The film is marketed and almost exclusively talked about as a Ryan Gosling thirst trap drama extravaganza, with Bradley Cooper, Eva Mendes, and Ray Liotta in it, too. Dane DeHaan is visible in a single blink-and-you’ll-miss-it shot in the trailer, along with one extra appearance near the end as a silhouette. But these two shots (the first especially, which is a closeup between him and Emory Cohen beefing) are so crucially timed that, in retrospect, you can’t help but see the trailer as intentionally misleading, and advertising a Luke Glanton/Ryan Gosling “heartthrob” (the word literally tattooed across his neck) story, and not what turns out to ultimately be a story about Luke’s son, Jason.

What’s interesting and even frustrating is how so long after its release, the film is still almost exclusively remembered for its first 45 minutes. Gosling is tremendous as Luke. I have nothing to say against his performance.

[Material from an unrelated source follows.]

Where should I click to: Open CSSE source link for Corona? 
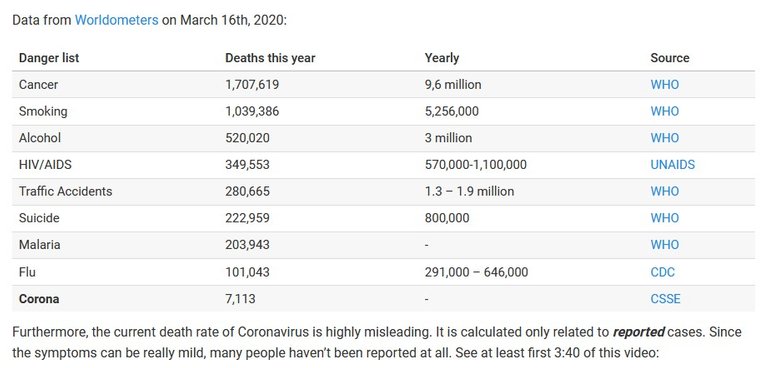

And though the film never received a great deal of attention — mainstream or indie-wise — in the first place, I take issue with how culture selectively fixates on one element but glaringly leaves out an equally consequential if-not-more-compelling element. It’s one thing if you justifiably find the third act weaker; it’s another where I think a lot of casuals and even cinephiles dismiss the film because they felt cheated out of a full Ryan Gosling vehicle.

If Luke represents loss — not only of the protagonist that audiences went into the film for, but the character who most affects the rest of the characters — then Jason represents not only the ultimate protagonist we are unexpectedly led to, but the character that most carries the aftermath of loss. Additionally, Avery’s shame represents loss — his avoiding AJ results in the latter developing into said obnoxious wannabe-gangster douchebag.

And in both of these cases, it’s the loss of love.

It’s the loss of lived catharsis, plans you had, hopes and realized-and-not-yet-realized dreams you were discovering, promises, and of the person who would have you convinced they were here to stay. You didn’t plan for that loss, but the loss has found its way to shatter your heart and dunk the dust shards out the car window on their way to the airpo—

You didn’t plan for that loss, but loss happens. Life can seem to restart from the point of that loss, and as of that given moment, it is through the ashes and rubble of broken promises that we must try to make sense of things. Those are the pines that Jason navigates, and the story is that of finding the place beyond it all.

My dead dad was in ways considered by society as a lowlife deadbeat. He hit jackpots by having people throughout his life pick him up (literally me when he was drunk) and pick up after him, and because he found my mom, he got to thrive even as a low-class citizen. As much as I resented him, he must’ve, in a poetically ironic way, passed how I felt about him onto me as a dying, spiteful mic drop. I feel perceived as a lowlife deadbeat because society is utterly disdainful towards artists; otherwise the fruits of my labor would portray me as at least well-adjusted — just like society would view Luke’s bike stunts as daringly legitimate employment and not him being a lowlife deadbeat carnie. Even more poetically ironic is that my lowlife deadbeat dad always thought, and died thinking, that I was the lowlife deadbeat for being an artist.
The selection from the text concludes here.